Peter Hannam and Jonathan Barrett 

Stagflation: is Australia heading back to the 1970s? Our economics and business writers go head to head

The economy has stalled and inflation remains high. Should we be worried? Guardian Australia’s experts have very different views
  
  

Composite image for Stagflation debate between Hannam and Barrett
In light of the latest GDP figures, is there a risk Australia’s economy could become stuck in a rut with high inflation and unemployment and no growth?
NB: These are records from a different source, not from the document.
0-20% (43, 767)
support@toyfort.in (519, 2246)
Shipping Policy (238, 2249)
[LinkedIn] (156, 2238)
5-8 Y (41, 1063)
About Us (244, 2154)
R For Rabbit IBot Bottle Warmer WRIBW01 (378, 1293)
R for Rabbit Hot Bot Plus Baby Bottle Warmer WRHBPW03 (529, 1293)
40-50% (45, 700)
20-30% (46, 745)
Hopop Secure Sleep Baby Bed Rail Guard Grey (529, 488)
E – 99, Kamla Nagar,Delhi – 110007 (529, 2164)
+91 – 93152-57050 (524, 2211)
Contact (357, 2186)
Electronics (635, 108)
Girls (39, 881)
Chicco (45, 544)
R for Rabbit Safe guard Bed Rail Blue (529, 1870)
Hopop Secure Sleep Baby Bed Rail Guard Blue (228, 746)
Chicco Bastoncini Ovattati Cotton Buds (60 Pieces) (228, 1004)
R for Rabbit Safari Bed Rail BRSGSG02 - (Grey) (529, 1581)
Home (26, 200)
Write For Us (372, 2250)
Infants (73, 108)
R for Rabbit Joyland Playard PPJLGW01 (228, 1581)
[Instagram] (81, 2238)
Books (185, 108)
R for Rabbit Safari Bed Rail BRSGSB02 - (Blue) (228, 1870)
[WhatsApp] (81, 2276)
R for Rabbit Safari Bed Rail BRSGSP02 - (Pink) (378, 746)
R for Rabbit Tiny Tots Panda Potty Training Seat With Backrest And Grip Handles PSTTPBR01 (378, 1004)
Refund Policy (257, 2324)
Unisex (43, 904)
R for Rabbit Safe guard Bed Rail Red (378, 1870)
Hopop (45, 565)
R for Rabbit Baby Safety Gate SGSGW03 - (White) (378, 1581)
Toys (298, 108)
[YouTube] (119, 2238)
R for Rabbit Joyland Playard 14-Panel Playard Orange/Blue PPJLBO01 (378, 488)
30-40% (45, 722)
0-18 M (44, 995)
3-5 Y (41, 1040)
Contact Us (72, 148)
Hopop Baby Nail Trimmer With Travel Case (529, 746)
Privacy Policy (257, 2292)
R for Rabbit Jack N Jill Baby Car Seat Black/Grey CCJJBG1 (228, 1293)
Composite: Guardian Design

Australia posted its weakest economic growth – excluding the Covid-era distortions – since 1992 in the first quarter of 2024, we learned this week.

Inflation, too, has ticked up lately rather than remaining on a downward trajectory towards the Reserve Bank’s 2-3% target range.

Should inflation remain resistant to further falls, the bank’s governor, Michele Bullock, has said the RBA won’t hesitate to hike interest rates again – knocking more wind out of the economy.

So is there a risk Australia’s economy could become stuck in a rut with high inflation and unemployment and no growth – a form of “stagflation”?

Here, Peter Hannam first lays out the case against that grim conclusion before Jonathan Barrett argues the economy is facing both stagnation and inflation.

We’re not livin’ in the 70s, thank goodness

Hannam: Stagflation, like the great depression or the global financial crisis, is a term used by economic historians for a specific era.

It refers to the 1970s and early 1980s when developed economies were dogged by high inflation and unemployment. GDP growth slowed markedly compared with the post-second world war boom.

Skyhooks may have sung Living in the 70s but, save for the bit about “eatin’ fake food under plastic trees”, that period is a foreign land as far as today’s Australia goes.

For one thing, Australia – and other major economies – have independent central banks now precisely to guard against a return to entrenched high inflation. Quarterly headline inflation in Australia peaked at 7.8% at the end of 2022 – well shy of the 17.7% spike in 1975 – and is on a bumpy but downward track.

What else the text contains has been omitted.